How Cooking Classes Can Build Your Restaurant Brand
Give your chefs the opportunity to shine. Since Frank is the face of Bonanno concepts, he loves that cooking classes give his chefs an chance to engage face-to-face with guests. “I think sometimes the chefs are a little overshadowed by my name, so this gives them the opportunity to sit with people,” says Frank. “It helps them get their name out there.”
Plus, since the chefs have freedom to choose the subject of the classes, they can have true ownership of the event. Frank says one of his chefs held a crock pot class and had four crock pots going at once in preparation. “He was so excited to do it.”
Don’t be afraid to be scrappy. If you think you need a dedicated space to hold a cooking class, think again. Frank’s team hosts them in the various restaurants and sets up tables for the group and Bunsen burners for the demonstrations. At Bones, he has a counter that makes a great stage for a cooking class, but he makes it work at the other restaurants, too.

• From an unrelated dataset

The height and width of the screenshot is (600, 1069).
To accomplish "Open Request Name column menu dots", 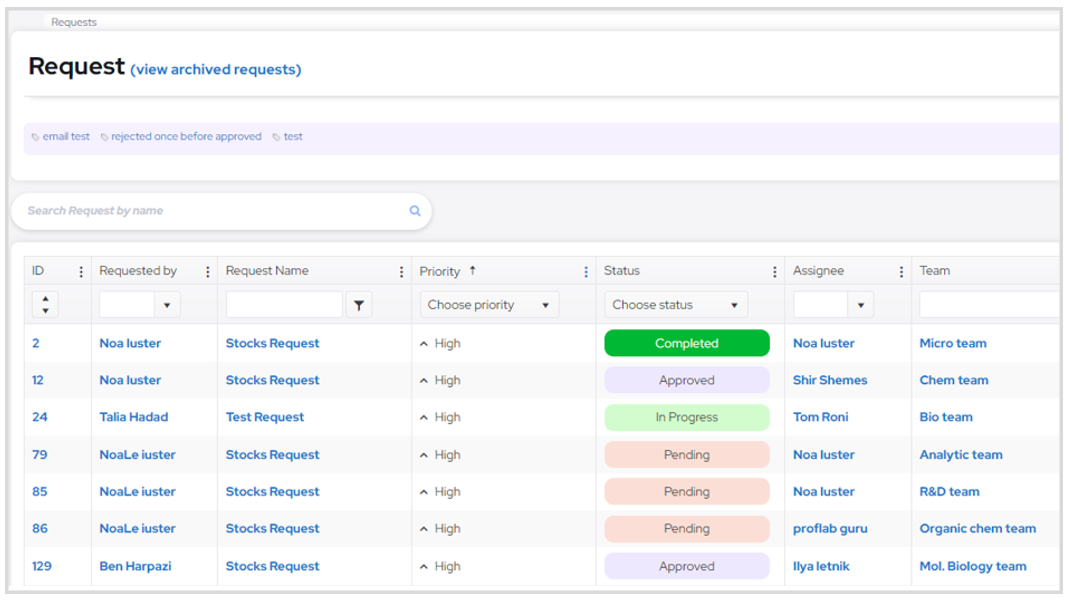I will tap(402, 272).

“We try to do something that fits the theme of the restaurant,” he says. “I did a lobster mac and cheese class at Mizuna; at Smokehouse, [Chef] Ryan [Higgins] is doing a rubs and sauces class.”
Additionally, the classes fill up without much marketing effort on the part of Bonanno Concepts. Frank promotes the series in his newsletter to guests, but since the classes are relatively small (12 to 15 people) they sell out quickly.
“We’ll show you three or four dishes, and as we make them we put them up for everybody to eat,” says Frank. “They’re not really hands-on, but they are intimate.”